**Task to carry out:**
Could you write out, exactly and with no pictures, every line from the one containing "Task: Uncheck the terms agreement checkbox" through the last line of the entries?

(Dataset entries)
◆ ◆ ◆

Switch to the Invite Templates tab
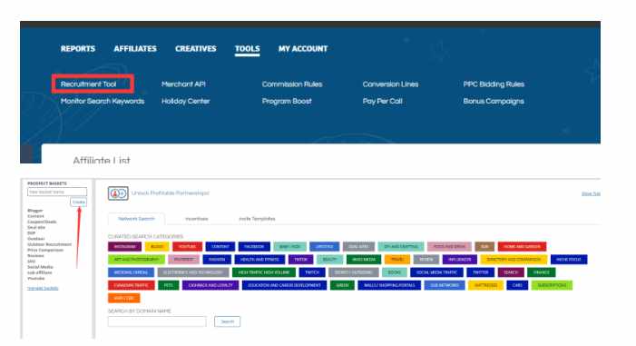Screen dimensions: 636x346 pyautogui.click(x=257, y=219)
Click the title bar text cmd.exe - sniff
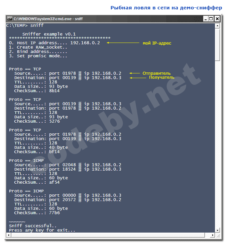This screenshot has height=245, width=228. [x=48, y=19]
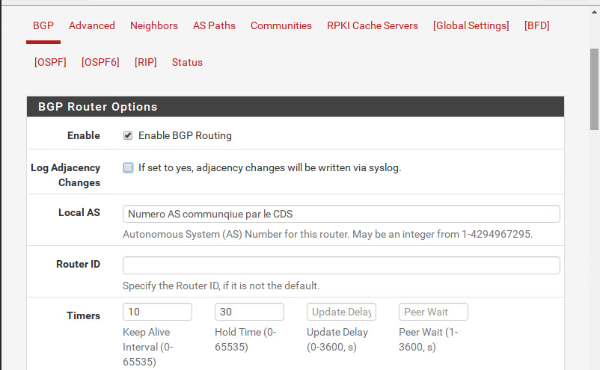The height and width of the screenshot is (370, 600).
Task: Click inside the Router ID field
Action: point(341,265)
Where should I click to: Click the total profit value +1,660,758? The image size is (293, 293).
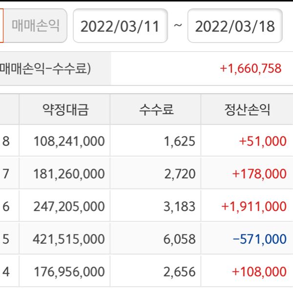coord(251,68)
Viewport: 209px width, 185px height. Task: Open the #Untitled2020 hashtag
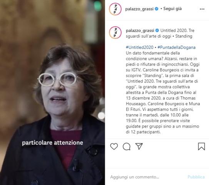pos(140,47)
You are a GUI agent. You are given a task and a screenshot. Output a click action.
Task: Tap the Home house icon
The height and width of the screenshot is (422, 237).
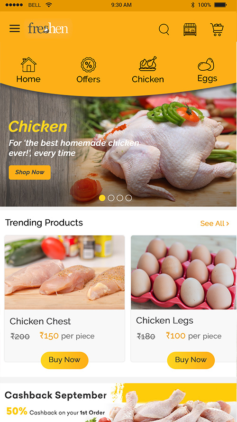(29, 65)
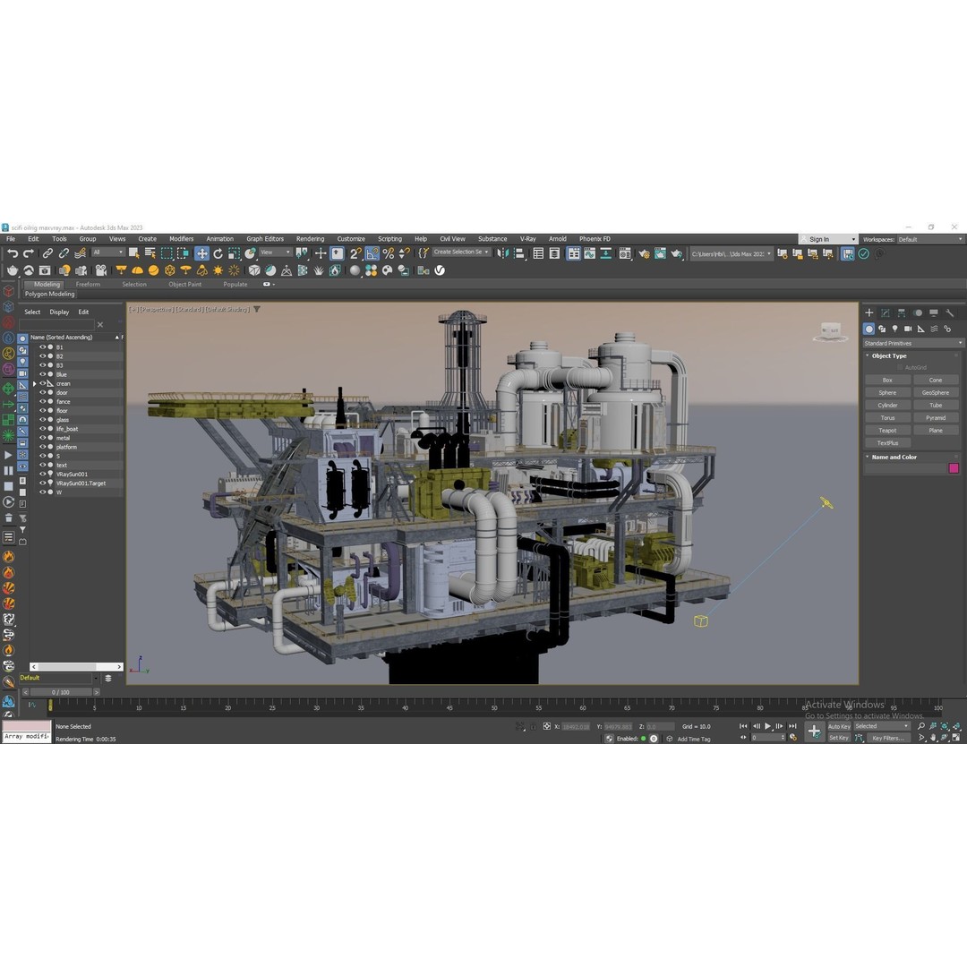Viewport: 967px width, 967px height.
Task: Click the pink object color swatch
Action: click(x=954, y=467)
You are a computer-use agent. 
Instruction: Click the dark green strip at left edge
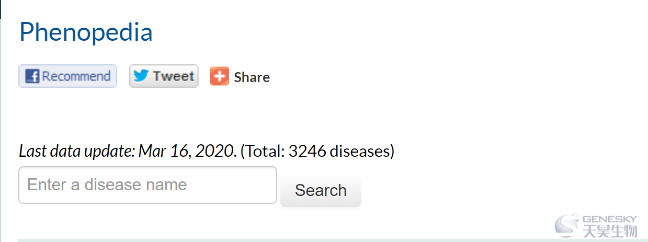1,9
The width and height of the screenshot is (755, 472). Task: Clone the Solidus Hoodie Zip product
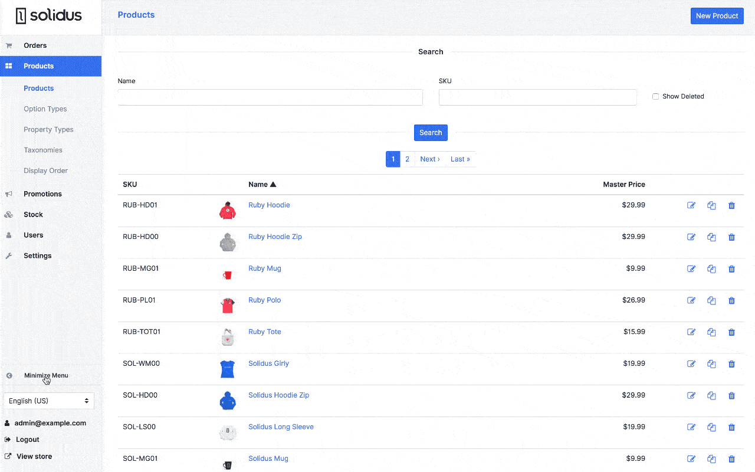tap(711, 395)
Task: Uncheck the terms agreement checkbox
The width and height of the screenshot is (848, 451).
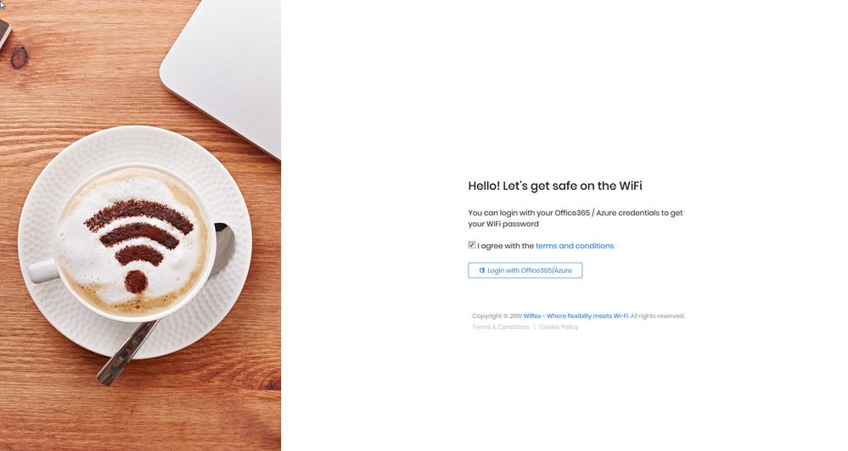Action: click(x=472, y=245)
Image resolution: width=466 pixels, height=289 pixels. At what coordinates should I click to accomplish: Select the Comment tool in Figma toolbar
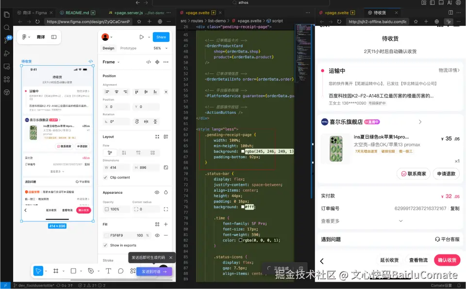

◆ ◆ ◆

**Solution to the problem:**
Task: Uncheck the terms agreement checkbox
The width and height of the screenshot is (848, 451).
Action: click(x=472, y=245)
Image resolution: width=466 pixels, height=289 pixels. At what coordinates should I click to accomplish: Select the Comment tool in Figma toolbar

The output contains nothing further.